Garantie, Gewährleistung und Widerrufsrecht
Garantie, Gewährleistung und Widerrufsrecht: Lass dich nicht täuschenBildquelle: Pixabay / andibreit

Vorweg: Nein, Verkäufer können sich nicht einfach auf die Hersteller-Garantie berufen und dich unverrichteter Dinge zu Apple, Samsung und Co. schicken. Doch der Reihe nach. Wir starten mit einem ganz konkreten Beispiel: Samsung bietet seinen Kunden eine Garantiezeit von 24 Monaten auf Mobiltelefone, Tablets und Smartwatches. Bei sonstigen Wearables wie beispielsweise den neuen True-Wireless-Kopfhörern Samsung Galaxy Buds+ beträgt die Garantie hingegen nur 12 Monate. Bedeutet dies, dass nach einem Jahr Schluss ist und man – falls der schlimmste Fall eintritt – auf einem Defekt sitzen bleibt? Nein, denn neben einer Garantie existiert auch die sogenannte Gewährleistung. Zuvor muss jedoch noch geklärt werden, wieso Samsung die Garantiezeit überhaupt auf 12 anstelle der üblichen 24 Monate festlegen darf.

Garantie und Gewährleistung – das ist der entscheidende Unterschied

Eine Garantie, unabhängig davon, ob eine Händler- oder Herstellergarantie, wird stets auf freiwilliger Basis gewährt.
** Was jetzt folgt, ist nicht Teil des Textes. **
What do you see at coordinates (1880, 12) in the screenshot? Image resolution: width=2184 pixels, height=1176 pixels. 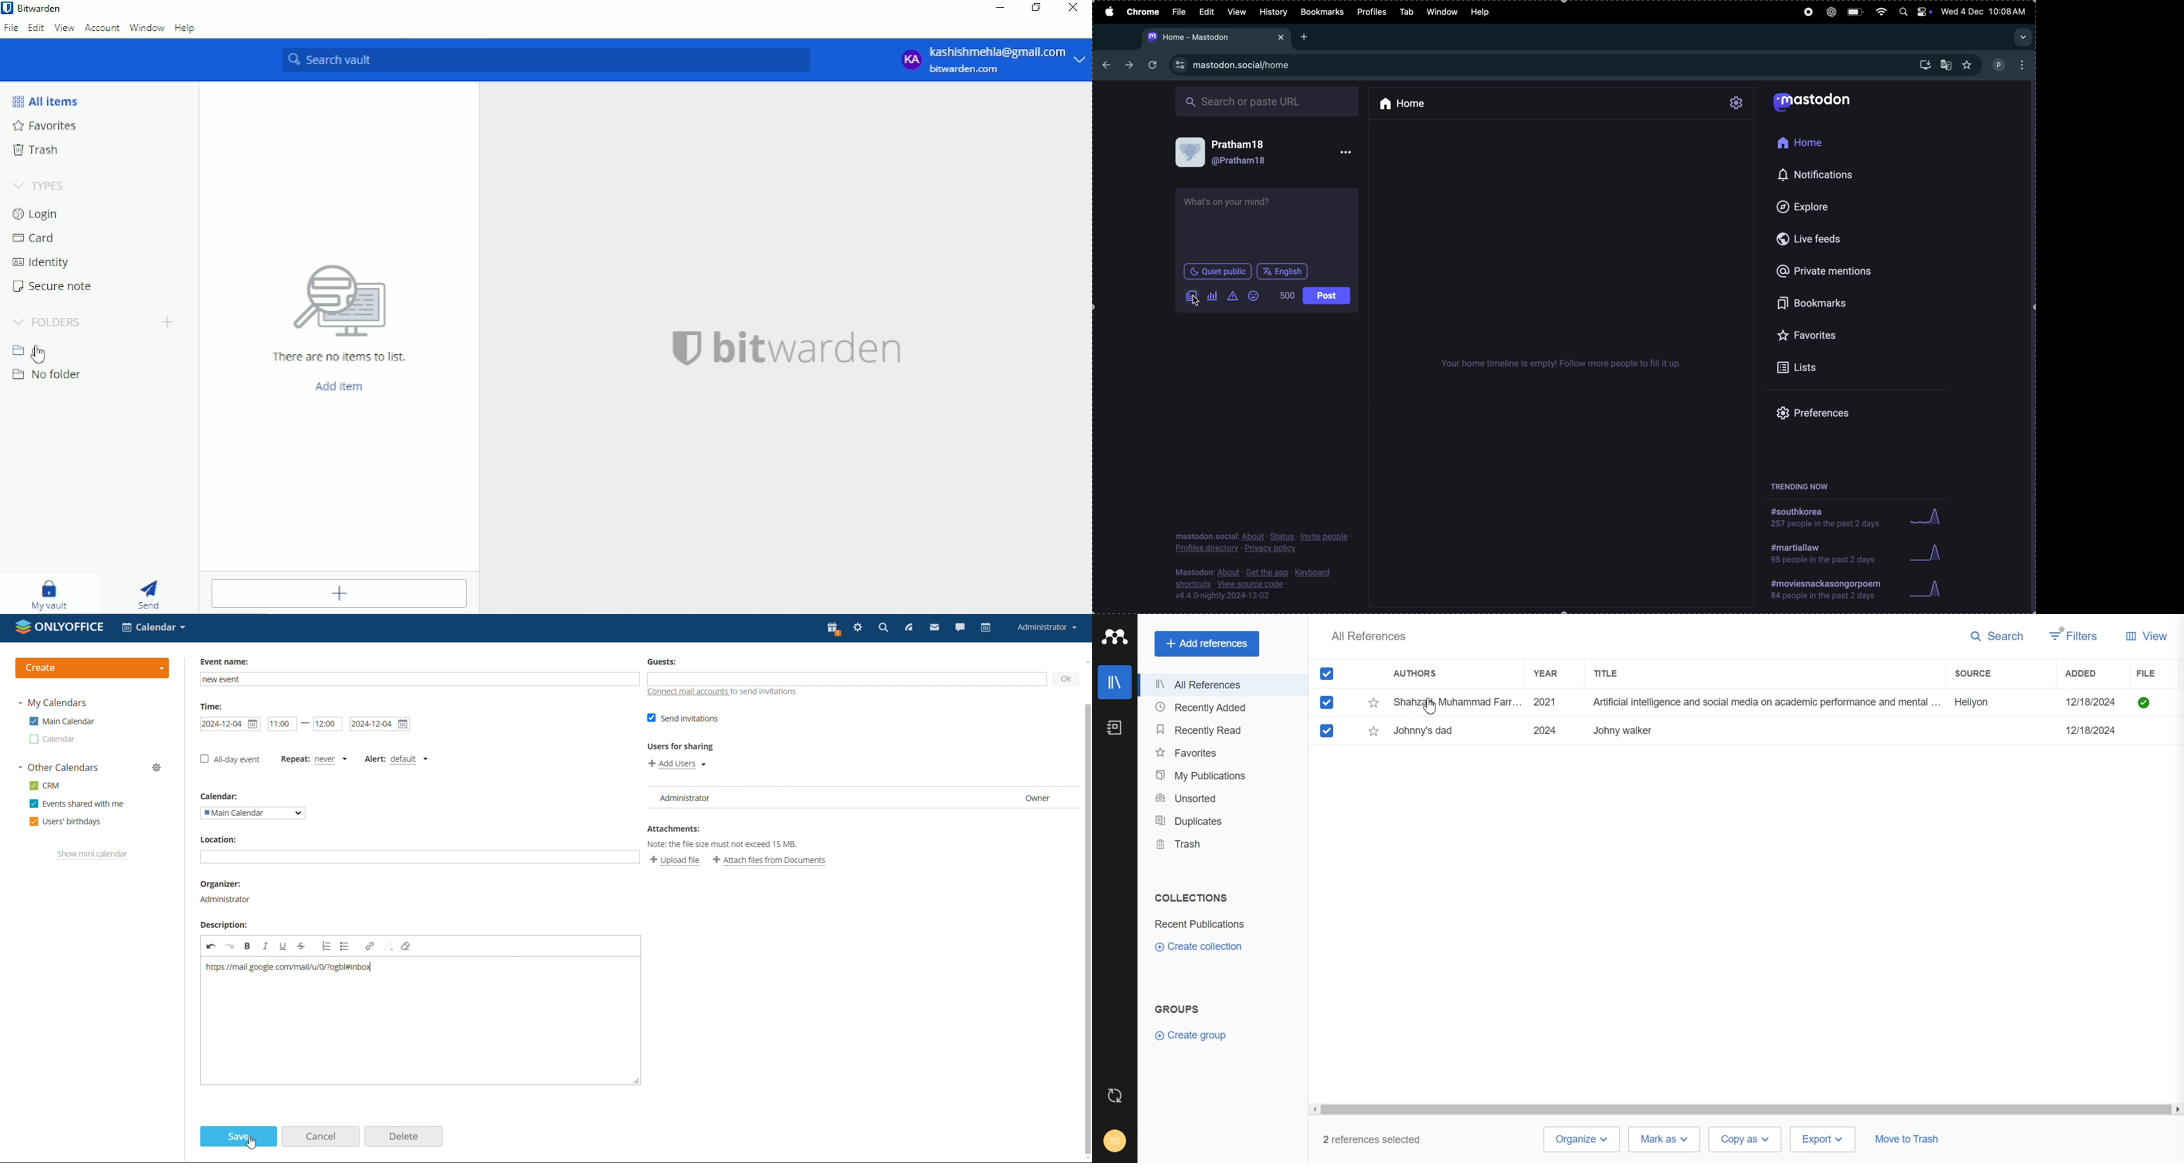 I see `wifi` at bounding box center [1880, 12].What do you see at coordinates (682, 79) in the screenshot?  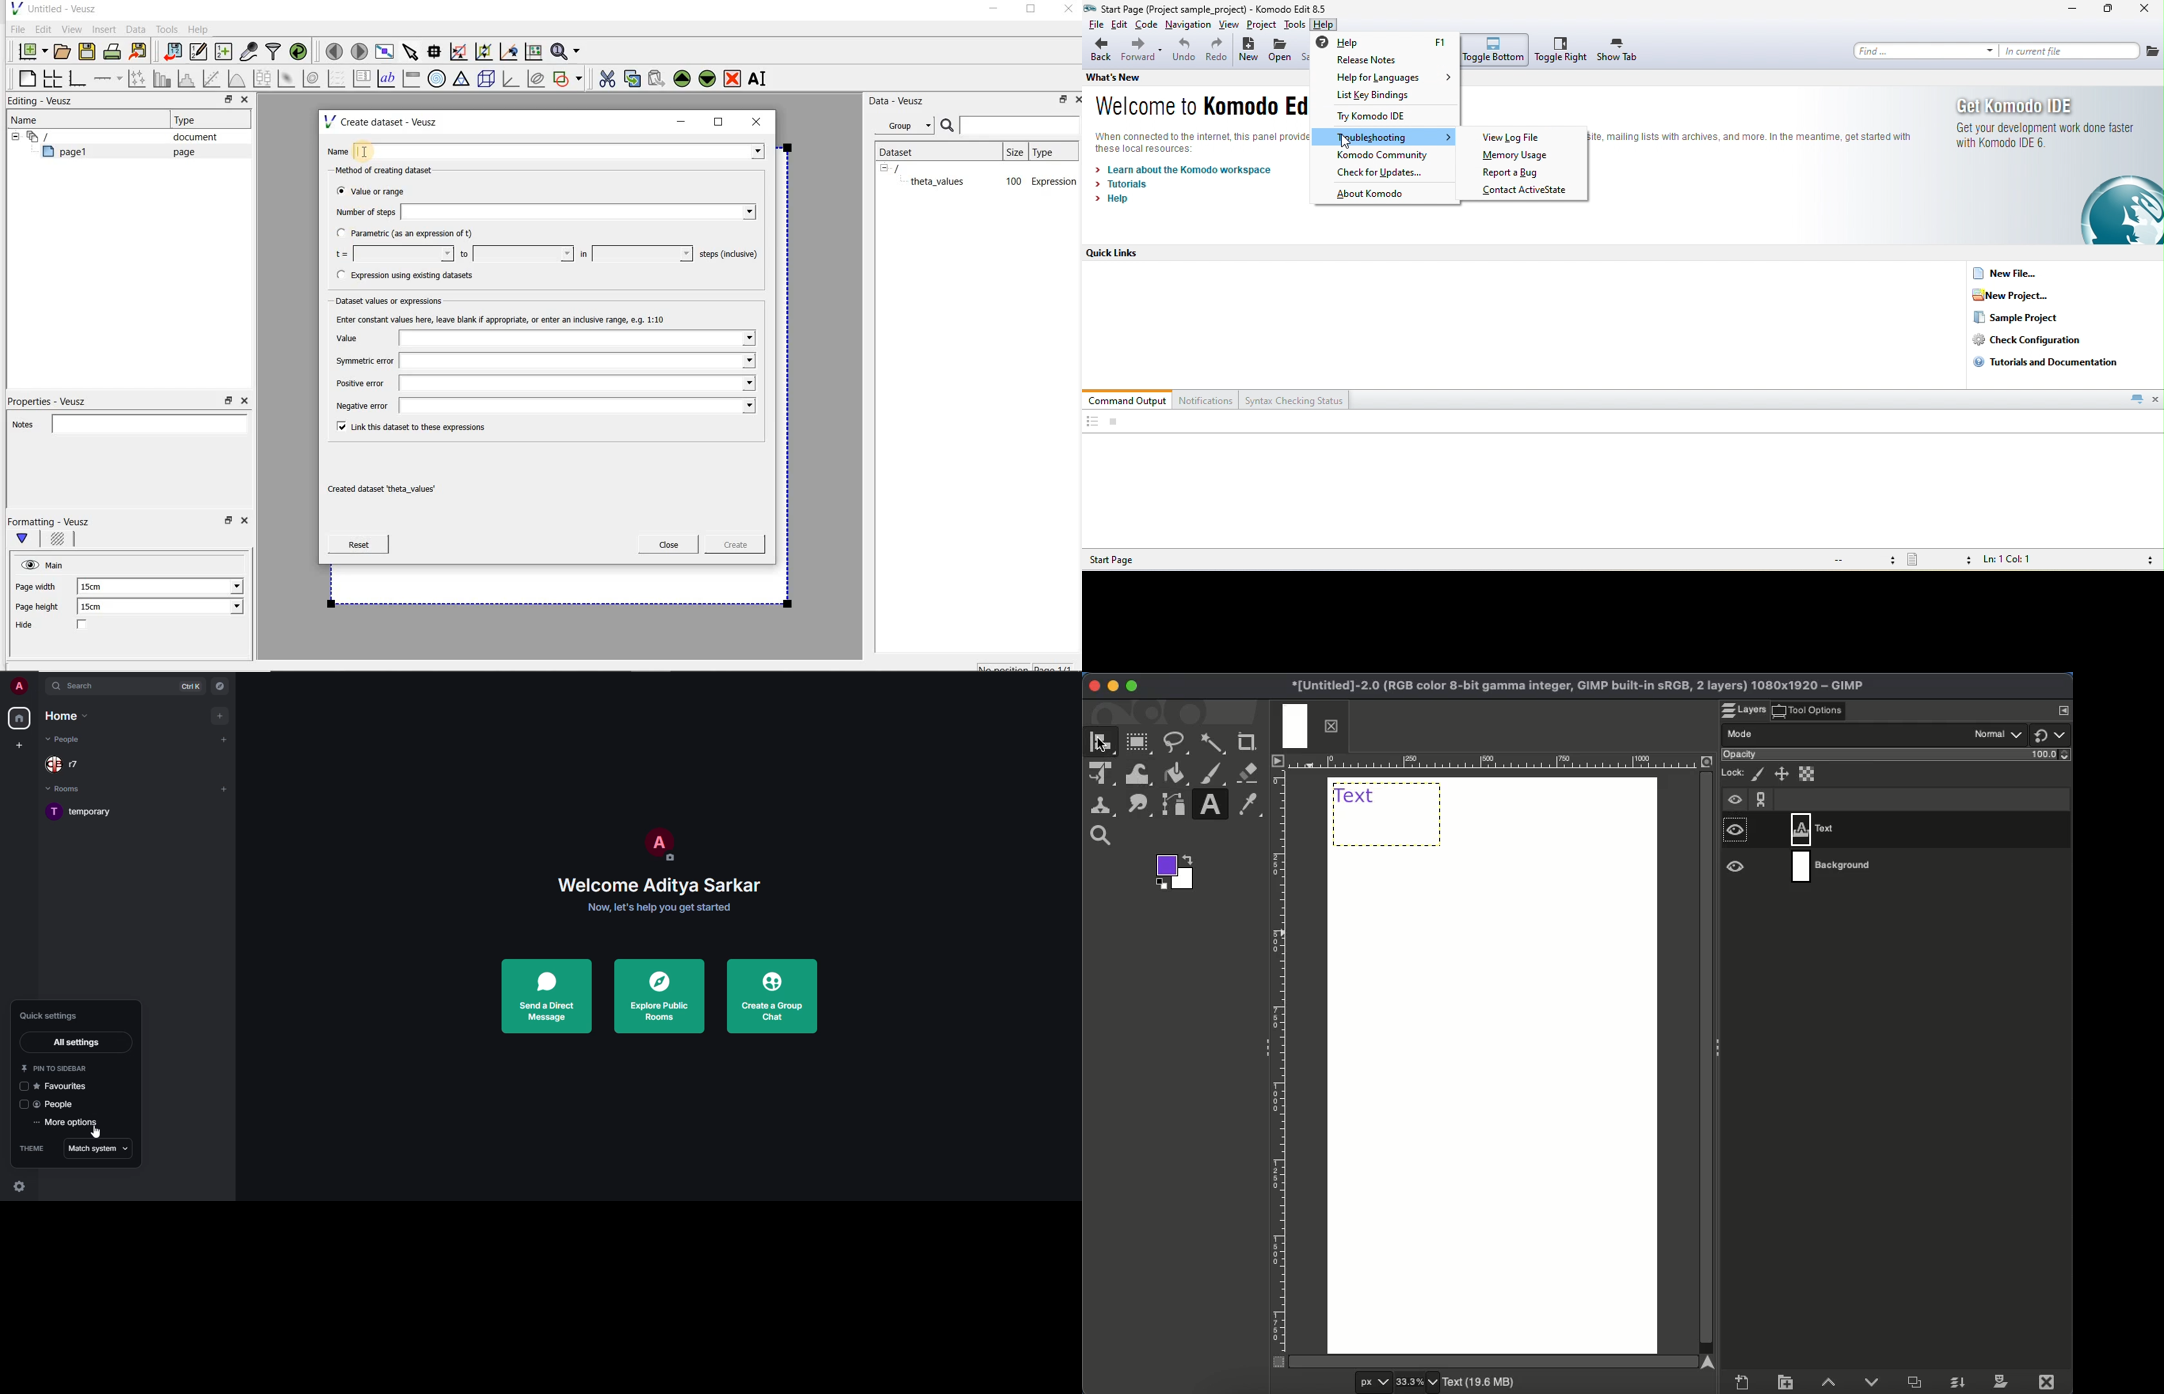 I see `Move the selected widget up` at bounding box center [682, 79].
Theoretisch wäre es also durchaus möglich, dass Hersteller und Händler gar keine Garantie auf Geräte geben. Für den Nutzer würde das einen großen Nachteil bedeuten, allerdings keinen entscheidenden. Denn anders als bei der freiwilligen Garantie ist die Gewährleistung im Gesetz verankert und kann somit nicht umgangen werden.

Der Anspruch auf eine gesetzliche Gewährleistung besteht dabei stets gegenüber dem Händler und nicht gegenüber dem Hersteller. Wenn Apple also abseits seiner zweijährigen Garantie auf die Apple Watch nur eine einjährige Garantie für andere Apple-Produkte wie iPhones gibt, besteht weiterhin ein zweijähriger Gewährleistungs-Anspruch gegenüber dem Verkäufer – beispielsweise Saturn oder Amazon.

Konkret ist der Händler dazu verpflichtet, die Ware zu reparieren oder zu ersetzen, sofern nach kurzer Zeit ein Mangel auftaucht, der nicht selbstverschuldet ist und folglich bereits beim Kauf bestand. Tatsächlich liegt die Wahl der genannten Vorgehensweisen sogar beim Kunden, allerdings kann der Verkäufer ablehnen, sofern eine Reparatur beispielsweise deutlich günstiger ist.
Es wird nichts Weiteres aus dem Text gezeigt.